◆ Passage provided ◆
As the scenario planners put it, the question of leaded gasoline’s health risks to the general public was a known unknown. We knew there was a legitimate question that needed answering, but big industry just steamrollered over the whole investigation for almost half a century. The health risk posed by Freon was a more mercurial beast: an unknown unknown. There was no way of answering the question — are CFCs bad for the health of the planet? — in 1928, and no real hint that it was even a question worth asking. Have we gotten better at imagining those unimaginable threats? It seems possible, maybe even likely, that we have, thanks to a loose network of developments: science fiction, scenario planning, environmental movements and, recently, the so-called longtermists, among them Toby Ord. But blank spots on the map of understanding are blank spots. It’s hard to see past them.

This is where the time-horizon question becomes essential. The longtermists get a lot of grief for focusing on distant sci-fi futures — and ignoring our present-day suffering — but from a certain angle, you can interpret the Midgley story as rebuttal to those critics. Saturating our inner cities with toxic levels of ambient lead for more than half a century was a terrible idea, and if we had been thinking about that decades-long time horizon back in 1923, we might have been able to make another choice — perhaps embracing ethanol instead of Ethyl. And the results of that longtermism would have had a clear progressive bias. The positive impact on low-income, marginalized communities would have been far greater than the impact on affluent entrepreneurs tending to their lawns in the suburbs. If you gave a present-day environmental activist a time machine and granted them one change to the 20th century, it’s hard to imagine a more consequential intervention than shutting down Thomas Midgley’s lab in 1920.

But the Freon story suggests a different argument. There was no use expanding our time horizon in evaluating the potential impact of CFCs, because we simply didn’t have the conceptual tools to do those calculations. Given the acceleration of technology since Midgley’s day, it’s a waste of resources to try to imagine where we will be 50 years from now, much less 100. The future is simply too unpredictable, or it involves variables that are not yet visible to us. You can have the best of intentions, running your long-term scenarios, trying to imagine all the unintended secondary effects. But on some level, you’ve doomed yourself to chasing ghosts.

The acceleration of technology casts another ominous shadow on Midgley’s legacy. Much has been made of his status as a “one-man environmental disaster,” as The New Scientist has called him. But in actuality, his ideas needed an enormous support system — industrial corporations, the United States military — to amplify them into world-changing forces. Kettering and Midgley were operating in a world governed by linear processes. You had to do a lot of work to produce your innovation at scale, if you were lucky enough to invent something worth scaling. But much of the industrial science now exploring the boundaries of those blank spots — synthetic biology, nanotech, gene editing — involves a different kind of technology: things that make copies of themselves. Today the cutting-edge science of fighting malaria is not aerosol spray cans; it’s “gene drive” technology that uses CRISPR to alter the genetics of mosquitoes, allowing human-engineered gene sequences to spread through the population — either reducing the insects’ ability to spread malaria or driving them into extinction. The giant industrial plants of Midgley’s age are giving way to nanofactories and biotech labs where the new breakthroughs are not so much manufactured as they are grown. A recent essay in The Bulletin of the Atomic Scientists estimated that there are probably more than 100 people now with the skills and technology to single-handedly reconstruct an organism like the smallpox virus, Variola major, perhaps the greatest killer in human history.

◆ To do ◆
(a) Copy the stretch of the Midgley passage from "As the scenario" through "see past them." word for word.
(b) According to the Midgley passage, what might people in 1923 have embraced instead of Ethyl?
(c) List the developments that the Midgley passage names as part of the loose network that may have improved our ability to imagine unimaginable threats.

◆ Records ◆
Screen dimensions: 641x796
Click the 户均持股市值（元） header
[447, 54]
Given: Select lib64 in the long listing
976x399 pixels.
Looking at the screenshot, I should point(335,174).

◆ Answers for the tasks ◆
(a)
As the scenario planners put it, the question of leaded gasoline’s health risks to the general public was a known unknown. We knew there was a legitimate question that needed answering, but big industry just steamrollered over the whole investigation for almost half a century. The health risk posed by Freon was a more mercurial beast: an unknown unknown. There was no way of answering the question — are CFCs bad for the health of the planet? — in 1928, and no real hint that it was even a question worth asking. Have we gotten better at imagining those unimaginable threats? It seems possible, maybe even likely, that we have, thanks to a loose network of developments: science fiction, scenario planning, environmental movements and, recently, the so-called longtermists, among them Toby Ord. But blank spots on the map of understanding are blank spots. It’s hard to see past them.

(b) Ethanol.

(c)
Science fiction
Scenario planning
Environmental movements
The so-called longtermists